DATA RECORDS »
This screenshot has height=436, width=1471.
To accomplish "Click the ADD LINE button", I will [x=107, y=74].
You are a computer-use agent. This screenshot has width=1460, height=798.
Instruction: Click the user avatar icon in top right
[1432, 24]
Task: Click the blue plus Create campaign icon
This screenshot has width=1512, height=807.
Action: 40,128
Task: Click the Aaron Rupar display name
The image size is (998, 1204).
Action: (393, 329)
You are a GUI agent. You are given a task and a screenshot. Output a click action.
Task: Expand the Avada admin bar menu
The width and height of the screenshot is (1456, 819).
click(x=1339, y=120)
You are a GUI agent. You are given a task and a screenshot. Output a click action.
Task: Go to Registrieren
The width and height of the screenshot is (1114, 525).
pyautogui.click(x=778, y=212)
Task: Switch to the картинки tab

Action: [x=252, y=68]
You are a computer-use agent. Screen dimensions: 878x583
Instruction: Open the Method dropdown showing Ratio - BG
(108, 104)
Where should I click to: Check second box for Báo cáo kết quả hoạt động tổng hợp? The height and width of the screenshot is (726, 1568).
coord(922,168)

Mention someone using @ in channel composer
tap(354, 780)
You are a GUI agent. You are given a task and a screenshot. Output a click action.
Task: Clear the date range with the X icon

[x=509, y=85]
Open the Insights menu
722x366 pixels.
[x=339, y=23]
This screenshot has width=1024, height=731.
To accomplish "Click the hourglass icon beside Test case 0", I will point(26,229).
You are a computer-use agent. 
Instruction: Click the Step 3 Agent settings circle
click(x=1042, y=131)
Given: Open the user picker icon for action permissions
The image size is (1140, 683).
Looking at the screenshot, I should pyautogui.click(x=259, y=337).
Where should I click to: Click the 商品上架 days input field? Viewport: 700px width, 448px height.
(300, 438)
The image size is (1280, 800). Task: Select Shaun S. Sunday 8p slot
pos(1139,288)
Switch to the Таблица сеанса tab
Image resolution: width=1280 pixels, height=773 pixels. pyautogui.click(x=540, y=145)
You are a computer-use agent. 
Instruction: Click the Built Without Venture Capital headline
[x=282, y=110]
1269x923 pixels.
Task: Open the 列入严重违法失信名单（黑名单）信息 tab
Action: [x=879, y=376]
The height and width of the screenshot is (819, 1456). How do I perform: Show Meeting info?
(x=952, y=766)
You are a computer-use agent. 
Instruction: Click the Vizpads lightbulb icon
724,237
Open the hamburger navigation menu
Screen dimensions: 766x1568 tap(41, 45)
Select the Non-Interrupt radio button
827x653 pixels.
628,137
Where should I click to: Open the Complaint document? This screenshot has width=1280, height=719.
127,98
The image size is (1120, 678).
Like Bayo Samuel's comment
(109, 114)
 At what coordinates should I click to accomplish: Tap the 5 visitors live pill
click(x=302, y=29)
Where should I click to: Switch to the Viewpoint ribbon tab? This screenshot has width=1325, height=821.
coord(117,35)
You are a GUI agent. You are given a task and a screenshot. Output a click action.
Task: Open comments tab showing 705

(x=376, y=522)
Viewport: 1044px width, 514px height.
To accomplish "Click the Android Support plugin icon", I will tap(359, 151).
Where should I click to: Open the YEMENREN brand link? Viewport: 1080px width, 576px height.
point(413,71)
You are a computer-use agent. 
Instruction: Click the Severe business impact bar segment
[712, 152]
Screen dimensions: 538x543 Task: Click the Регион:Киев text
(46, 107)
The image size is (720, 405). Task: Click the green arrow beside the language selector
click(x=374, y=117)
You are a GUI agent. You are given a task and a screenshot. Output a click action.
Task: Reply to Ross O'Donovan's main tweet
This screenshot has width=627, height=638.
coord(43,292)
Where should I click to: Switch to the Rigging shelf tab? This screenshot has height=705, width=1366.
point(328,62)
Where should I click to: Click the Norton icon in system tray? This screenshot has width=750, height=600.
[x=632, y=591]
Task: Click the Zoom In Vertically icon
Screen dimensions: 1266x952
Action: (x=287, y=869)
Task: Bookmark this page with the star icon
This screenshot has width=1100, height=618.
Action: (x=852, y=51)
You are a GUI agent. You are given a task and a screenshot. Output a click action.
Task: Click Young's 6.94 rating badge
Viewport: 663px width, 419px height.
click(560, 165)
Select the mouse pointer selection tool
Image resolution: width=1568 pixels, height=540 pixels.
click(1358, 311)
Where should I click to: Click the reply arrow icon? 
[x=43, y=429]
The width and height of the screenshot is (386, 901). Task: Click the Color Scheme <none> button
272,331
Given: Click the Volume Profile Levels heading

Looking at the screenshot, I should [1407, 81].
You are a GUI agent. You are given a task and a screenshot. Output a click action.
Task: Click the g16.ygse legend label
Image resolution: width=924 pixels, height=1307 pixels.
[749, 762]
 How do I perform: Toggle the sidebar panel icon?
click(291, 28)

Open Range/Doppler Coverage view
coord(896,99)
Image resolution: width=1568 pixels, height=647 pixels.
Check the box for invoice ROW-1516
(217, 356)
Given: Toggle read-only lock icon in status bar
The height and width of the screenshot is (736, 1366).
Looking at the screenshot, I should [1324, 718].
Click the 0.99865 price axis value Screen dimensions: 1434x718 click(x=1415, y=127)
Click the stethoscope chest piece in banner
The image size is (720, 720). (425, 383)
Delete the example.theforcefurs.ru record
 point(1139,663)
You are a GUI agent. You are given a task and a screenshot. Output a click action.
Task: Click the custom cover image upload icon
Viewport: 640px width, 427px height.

AIM OF THE TASK »
For every line above that holds the string "will", add one to a count; give that count alone.

ANSWER TO THE EXERCISE »
3